OEA quer mediar conflito político na Bolívia, diz Insulza

quarta-feira, 5 de dezembro de 2007 20:10 BRST
 

WASHINGTON (Reuters) - A Organização dos Estados Americanos está disposta a ajudar na busca por uma solução no conflito político da Bolívia, caso o governo de lá solicite, disse na quarta-feira o secretário-geral da entidade. José Miguel Insulza.

Ele afirmou que a OEA está preocupada com as tensões entre o governo de Evo Morales e alguns governos regionais, agravadas depois da aprovação preliminar de uma nova Constituição.

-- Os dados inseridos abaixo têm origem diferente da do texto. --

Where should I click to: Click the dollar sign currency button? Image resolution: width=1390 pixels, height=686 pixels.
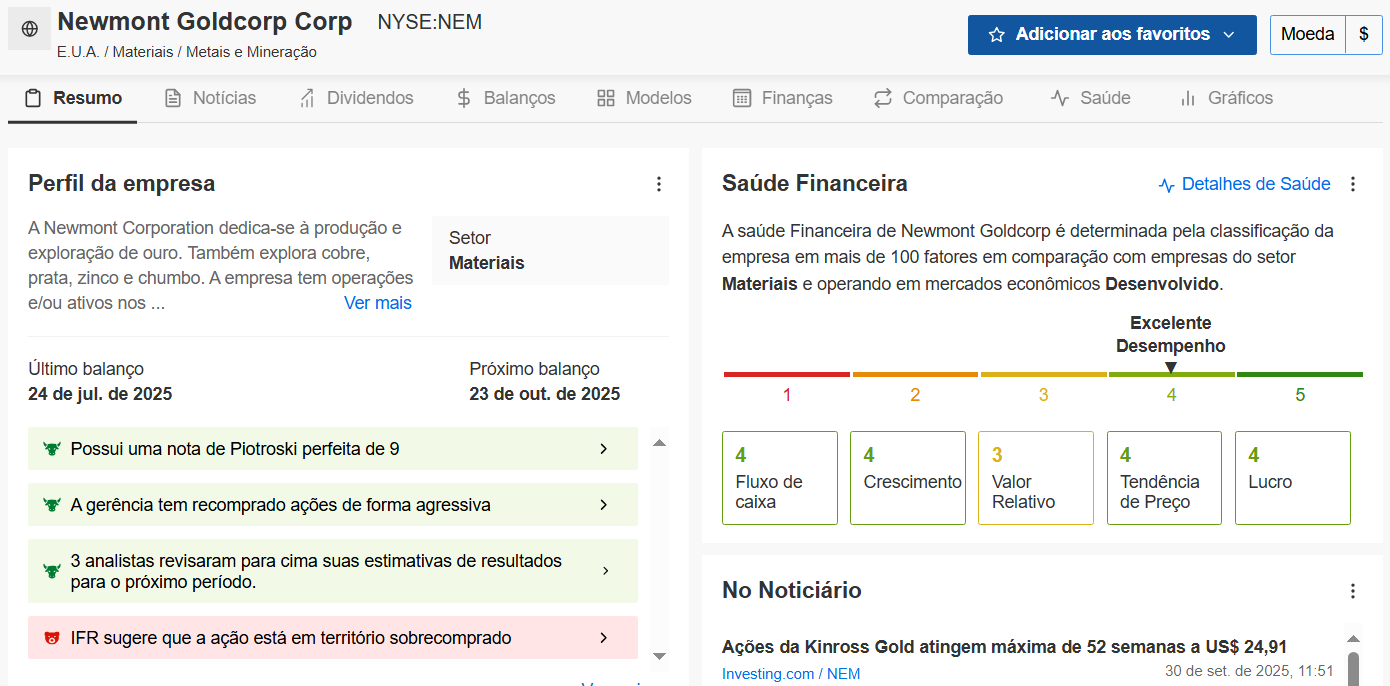click(1364, 35)
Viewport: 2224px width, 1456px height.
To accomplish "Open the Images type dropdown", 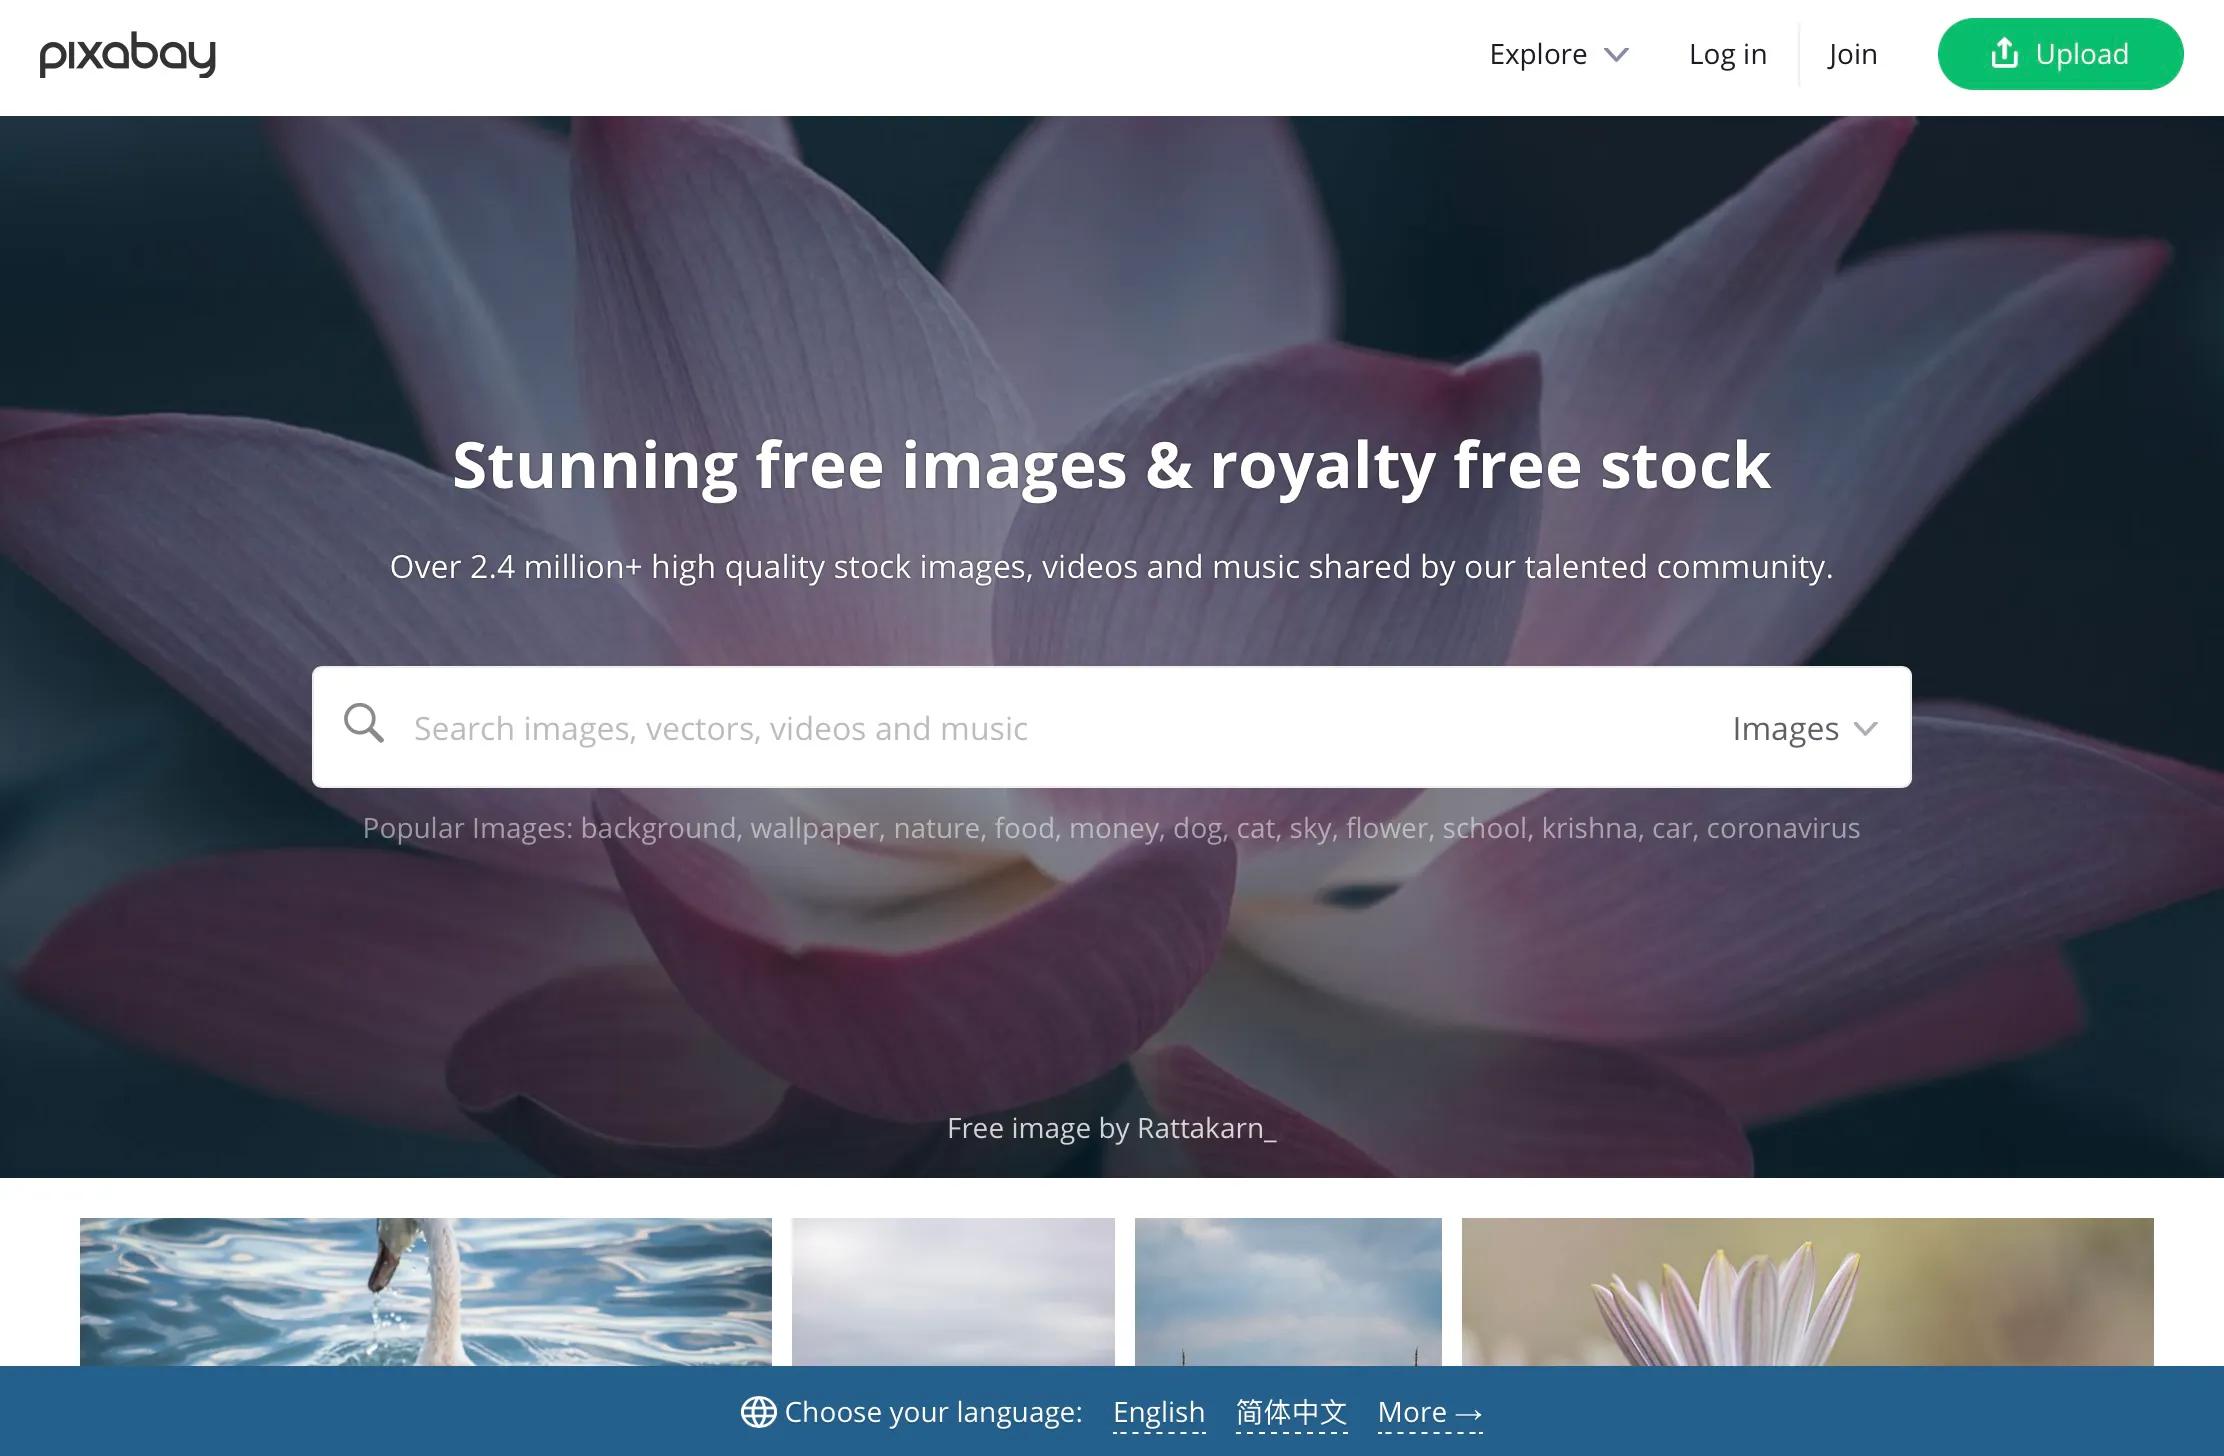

Quatro governadores que consideram a nova Carta ilegítima se reuniram na terça-feira com o secretário para denunciar supostas irregularidades no processo político.

Insulza disse que a Constituinte boliviana "avançou muito pouco, e isso foi tensionando os espíritos".

Funcionários do governo boliviano também se reuniram na quarta-feira com Insulza para defender sua posição, e num primeiro momento descartaram a mediação da OEA. Em La Paz, porém, Morales disse que o governo aceitaria a presença de observadores regionais. "Que julgue a comunidade internacional o fato de que alguns grupos não respeitam a democracia", afirmou.

O presidente também reiterou o convite aos governadores para um diálogo em La Paz. Seis dos nove governadores são contra a nova Constituição.

Eles condicionaram o encontro com Morales à anulação da Carta e de uma lei que garante uma renda universal a idosos.

Depois de visitarem Insulza, os governadores oposicionistas e dois vice-ministros bolivianos participariam de uma reunião na ONU, segundo o embaixador da Bolívia em Washington, Gustavo Guzmán.

A nova Constituição foi aprovada em primeira votação no fim de novembro, em meio a tumultos na cidade de Sucre, sede da Constituinte, para onde ativistas defendem que seja transferida a capital do país. Os distúrbios deixaram três mortos e impediram a aprovação da Carta artigo por artigo.